When a family takes the time to work together to identify its philanthropic goals and to collaborate on where and how to give, it can create a meaningful, long-term philanthropic legacy and familial engagement that transcends generational differences.
What family philanthropy is not
In some respects, family philanthropy is defined by what it is not. It is not the senior generation showing younger generations how to engage in philanthropy, what we might call the “Watch Grandpa Give Wisely and Well” model. You can’t assume that your family members will share your passions or want to be involved in the family’s charitable endeavors.
A collaborative process to giving
Family philanthropy can offer a great opportunity for family decision making and for acting together collaboratively to make a difference. It’s important to involve all family members in the discussion, even the younger generations. Encourage children to think about their own causes, creating a culture of giving early on that can extend through multiple generations.
Together, determine what level of philanthropy is right for your family now, and also how that might evolve as your family evolves. You might start by holding an annual family philanthropic meeting to help facilitate discussion on what causes to support over the year. Or you may engage in volunteer activities together, which can be a great way to integrate philanthropy into a family.

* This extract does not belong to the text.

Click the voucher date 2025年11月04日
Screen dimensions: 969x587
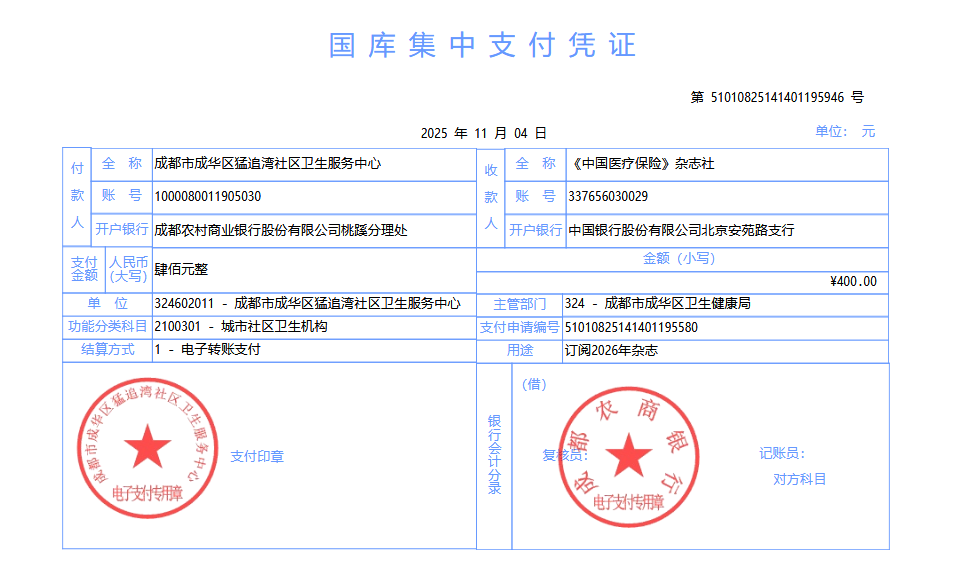coord(483,133)
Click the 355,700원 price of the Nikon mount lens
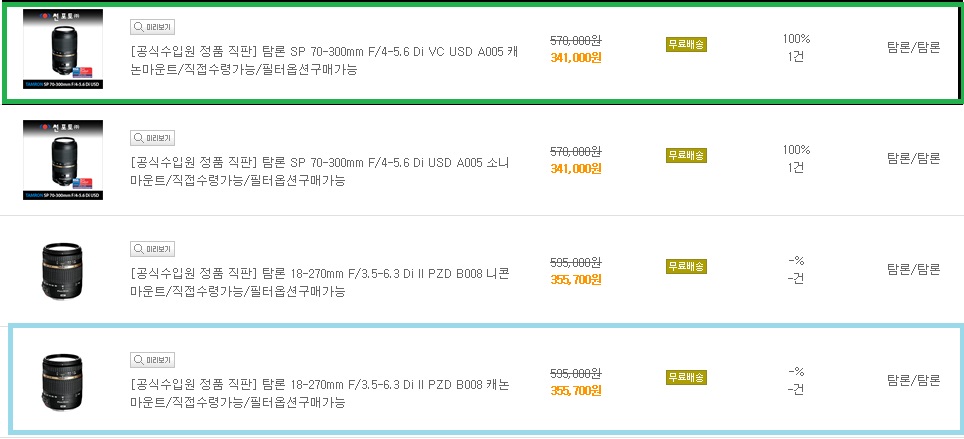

For more substantial charitable giving, your family may explore donor advised funds, charitable trusts, or private family foundations, which offer opportunities for long-term gifts that engage the family for generations.
The payoff of family philanthropy
Family philanthropy can be hard work, but also immensely rewarding. When a family takes the time to work together to identify its philanthropic goals and to collaborate on where and how to give, it can create a meaningful philanthropic legacy for multiple generations.